Now, $\bar Y=\frac{1}{n}\sum_{i=1}^n Y_i$ and let $V=\sum_{i=1}^n (Y_i-\bar Y)^2$ so that the sample variance would be $V/n$ (like the expression for $\sigma^2$). If we write $V$ out in terms of $(Y_i-\bar x)^2$ and $(Y_i-\bar x)(Y_j-\bar x)$, we get $$ \begin{split} V =& \sum_{i=1}^n (Y_i-\bar Y)^2 = \sum_{i=1}^n \left[(Y_i-\bar x)-(\bar Y-\bar x)\right]^2 \\ =& \sum_{i=1}^n \left[(Y_i-\bar x)^2-2(Y_i-\bar x)(\bar Y-\bar x)+(\bar Y-\bar x)^2 \right] \\ =& \sum_{i=1}^n (Y_i-\bar x)^2 - n(\bar Y-\bar x)^2 \\ =& \left(1-\frac{1}{n} \right) \sum_{i=1}^n (Y_i-\bar x)^2 -\frac{2}{n}\sum_{1\le i<j\le n} (Y_i-\bar x)(Y_j-\bar x) \end{split} $$ where in the last step we use that $$ \left(\sum_{i=1}^n (Y_i-\bar x)\right)^2 = \sum_{i=1}^n (Y_i-\bar x)^2 + 2\sum_{1\le i<j\le n} (Y_i-\bar x)(Y_j-\bar x). $$

We know that $\text{E}[(Y_i-\bar x)^2]=\sigma^2$: this is just taking the average of $(Y_i-\bar x)^2$ for $Y_i$ sampled from $x_1,\ldots,N$.
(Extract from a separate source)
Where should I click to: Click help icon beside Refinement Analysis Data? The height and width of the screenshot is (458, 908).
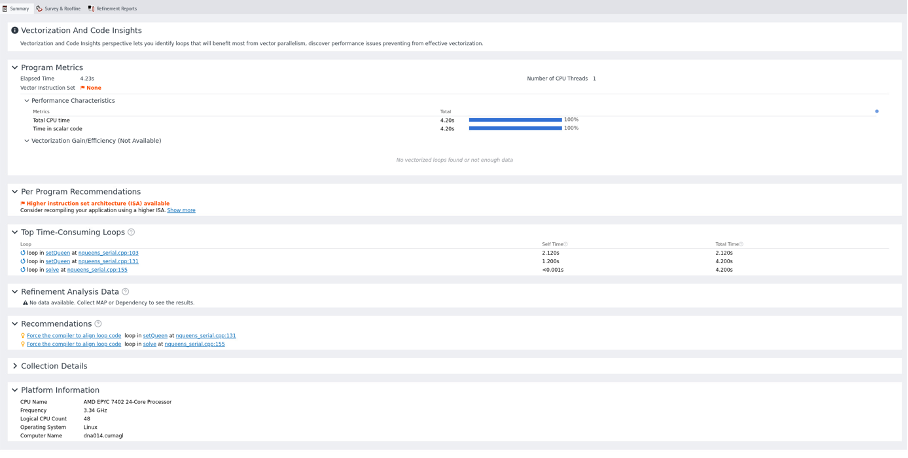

For $i<j$, we can compute $\text{E}[(Y_i-\bar x)(Y_j-\bar x)]$ by using that this is the same as the average of $(x_i-\bar x)(x_j-\bar x)$ for all $1\le i<j\le N$. Since $\sum_{i=1}^N (x_i-\bar x)=0$, we get $$ 0 = \sum_{1\le i,j\le N} (x_i-\bar x)(x_j-\bar x) = \sum_{i=1}^N (x_i-\bar x)^2 + 2\sum_{1\le i<j\le N} (x_i-\bar x)(x_j-\bar x) $$ which for $i<j$ makes $$ \text{E}\left[(Y_i-\bar x)(Y_j-\bar x)\right] = -\frac{\sigma^2}{N-1}. $$ Combining these results, we get $$ \text{E}[V] = (n-1)\sigma^2 + \frac{n-1}{N-1}\sigma^2 = \frac{(n-1)N}{N-1}\sigma^2 $$ giving an unbiased estimator $$ \hat\sigma^2 = \frac{N-1}{N(n-1)}V = \frac{N-1}{N(n-1)} \sum_{i=1}^n (Y_i-\bar Y)^2. $$

As $N\rightarrow\infty$, you get the familiar $s^2$ estimator which corresponds to independent sampling from a distribution, while $n=N$ gives just $\sigma^2$ as it should when the $x_i$ are known for the whole population.

7
On

The statement that $\displaystyle\sigma^2 = \frac{\sum_{i=1}^n (x_i - \bar x)}{n}$ is true only if each value $x_i$ has the same probability $1/n$ and $x_1,\ldots,x_n$ includes every member of the population exactly once.

The usual argument for the proposition that $\displaystyle \frac{\sum_{i=1}^n (x_i-\bar x)^2 } {n-1}$ is an unbiased estimator of the population assumes $x_1,\ldots,x_n$ is an i.i.d. sample from the population, and does not require equal probability assigned to all elements. In effect you are using the letter $n$ to refer to two different things, and that confuses matters.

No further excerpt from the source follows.